見たことのなかったその夢は、差し伸べられた細い手に僕がうやうやしく指先を触れたところで終わりました。その夢と現実とはあまりに違っていて、なぜこのときにあんな夢を見たのか不思議に感じられたほどです。

現実で僕がお母さんと二人暮らしていたあの小さな家を出たのは、僕が何も知らない間にそうなるように団長が手をまわしていたからだったし、僕はあの日団長とお母さんを天秤に乗せたり、その上で差し伸べられた団長の手に触れたりすることもありませんでした。ほとんど強引な団長の迎えで寮に入った、家を出たあの日以来会っていないお母さんと数年ぶりに対面した夢のなかで僕は、やっぱりその日初めて会った団長についていくことを決めていましたが、それは眠っている間の夢なのです。

夢のなかで僕を少しのあいだだけ引き留めたお母さんの泣きそうに低い声に代わって、現実に聞こえた誰かの抑えつけたような小さい声に、僕はゆるやかに目が覚めるのを感じました。何かに顔をうずめたようにくぐもったその声はもうほとんど音としてしか分からない、言葉には聞こえないほどでしたが、聞き過ごしてもう一度眠ってしまうにはあまりにも不安げで、痛々しくさえ思われました。その声は泣いていたのです。七日間も続いた長い秘密会議を共にした三人の誰か、この悲痛な声の主は、小さく可哀想に弱ったおえつを絶えず震わせながら、ときおり縋るように団長を呼び、続けようとした言葉を詰まらせてまたしゃくりあげました。

「レオ、レオ、ねぇ、レオナルド。」

たったひとりまだ暗い部屋に起きて、ひどく悲しく不安に泣きじゃくる彼を、僕はとうとう小さく控えめに呼びました。「怖い、助けて。」とでも言いたげに、あまりにも寂しげに彼が呼んで探す団長が、そこにいないような気がしましたから。でも、実際にレオナルドが聞きつけたのは団長の声でした。暗くて気づいていませんでしたが、実は団長はそばにいたのです。七日間ずっと空席になっていたけれど、誰もそこに座らなかったレオナルドの隣の椅子を少し後ろに引いて腰掛けていた団長が、控えめに呼んだ僕の声に被せるように彼を呼び、返事してやったのでした。
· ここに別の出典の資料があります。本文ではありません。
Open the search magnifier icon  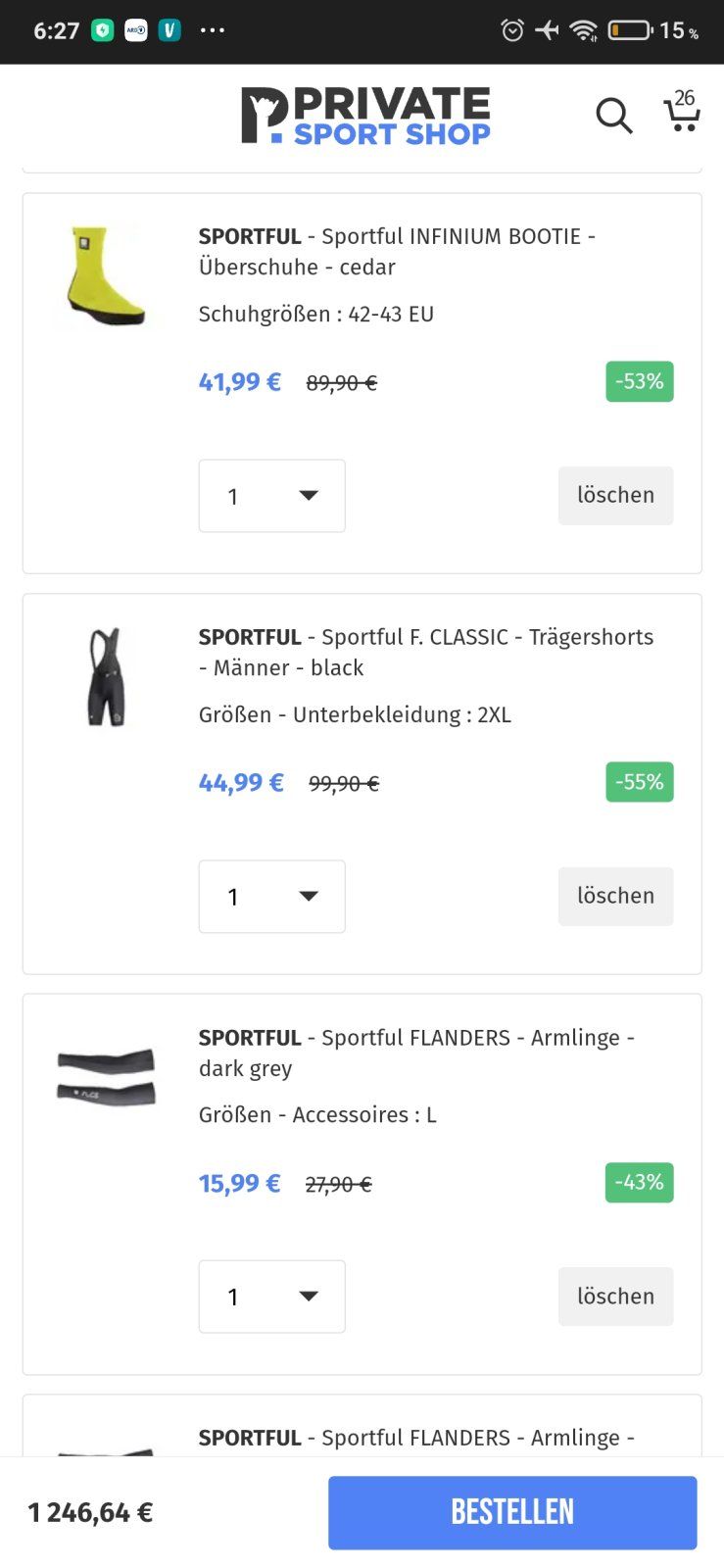(614, 116)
「ここだよ、レオ。ここにいる。ねぇ、レオ、ここにいるよ。」

団長の声で呟かれた返事は、いつもの穏やかな団長の声とはまた違う柔らかい調子で、長らく聞いていないけれど慣れ親しんだ声のように聞こえました。あとで気づくとそれはカーリーの声の調子や抑揚に似ていて、とくに眠たいときに彼女があくび交じりに何か言うときにこんな調子になるのです。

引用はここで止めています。